**Task prompt**
Set out word for word the line that contains "Image resolution: width=1384" and each line after it, through the end of the data below, but exclude the pictures.

Dataset entries:
☆ ☆ ☆

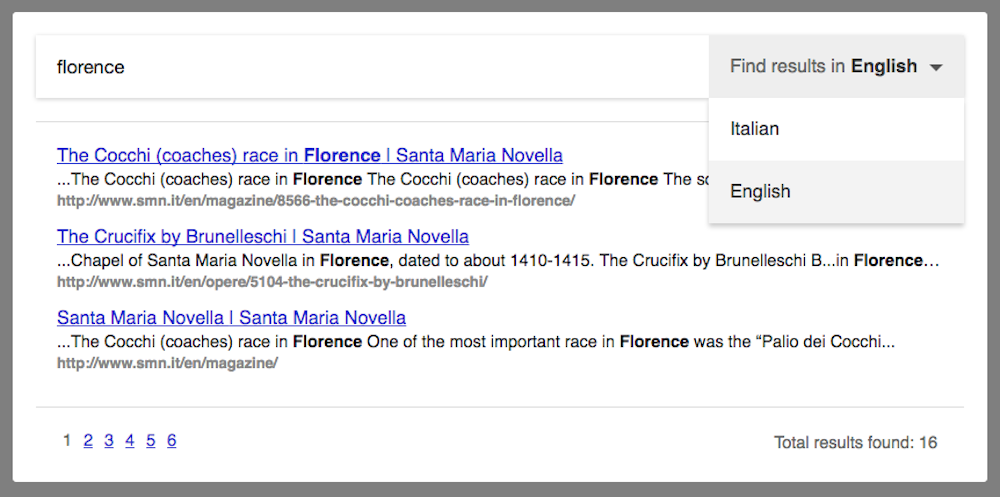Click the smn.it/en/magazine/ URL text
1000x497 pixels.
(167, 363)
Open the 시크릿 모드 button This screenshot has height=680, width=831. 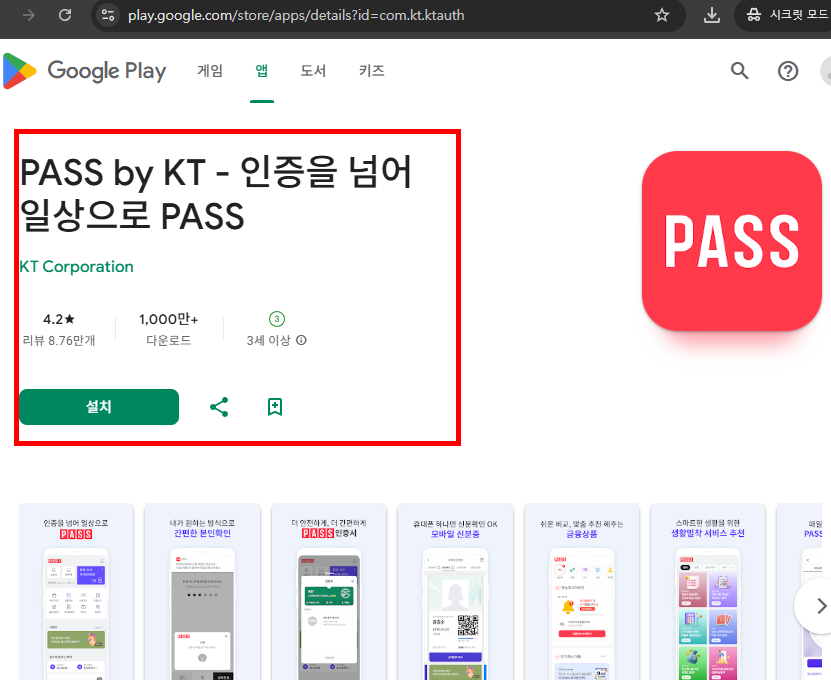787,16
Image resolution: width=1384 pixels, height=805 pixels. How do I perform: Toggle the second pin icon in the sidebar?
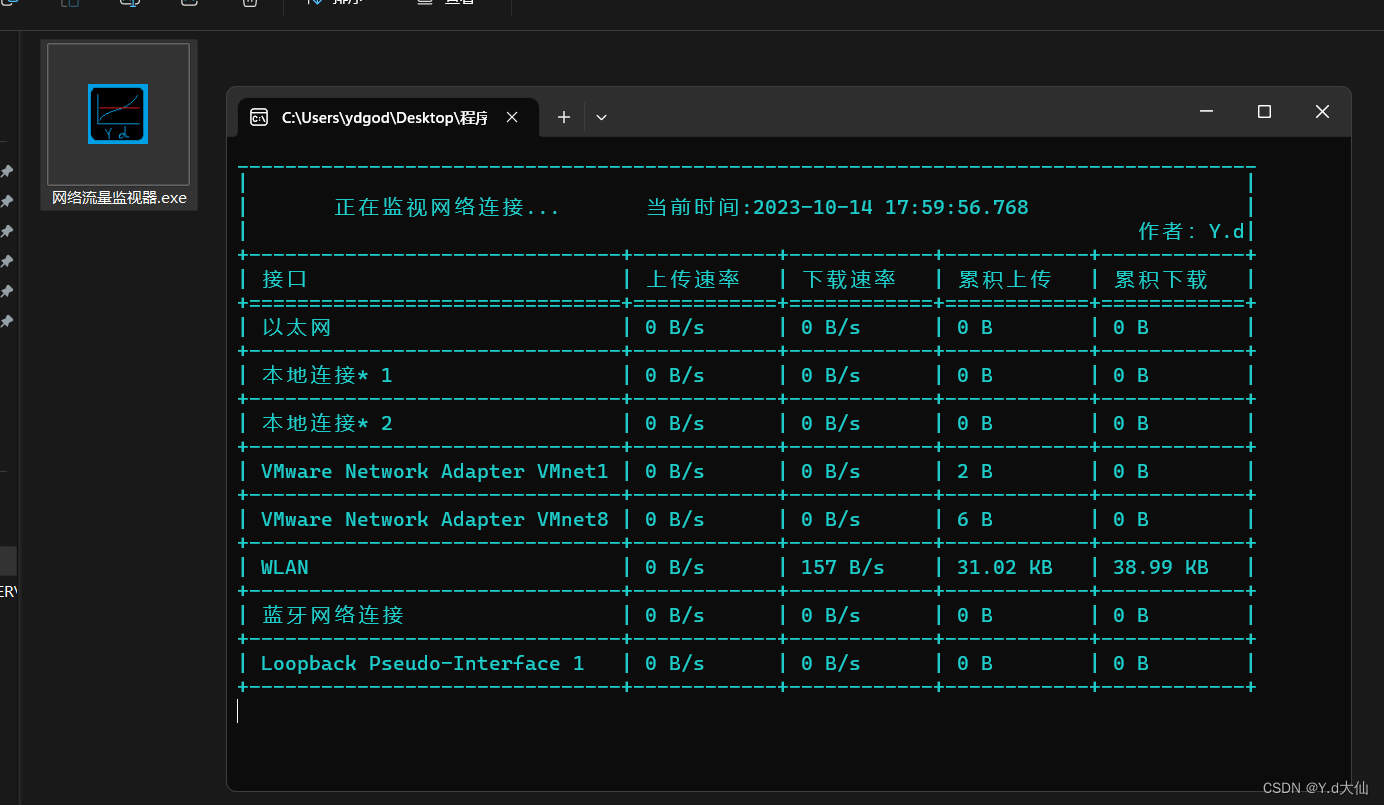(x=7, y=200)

☆ ☆ ☆

**Answer to this exercise**
Image resolution: width=1384 pixels, height=805 pixels. How do I perform: Toggle the second pin icon in the sidebar?
(x=7, y=200)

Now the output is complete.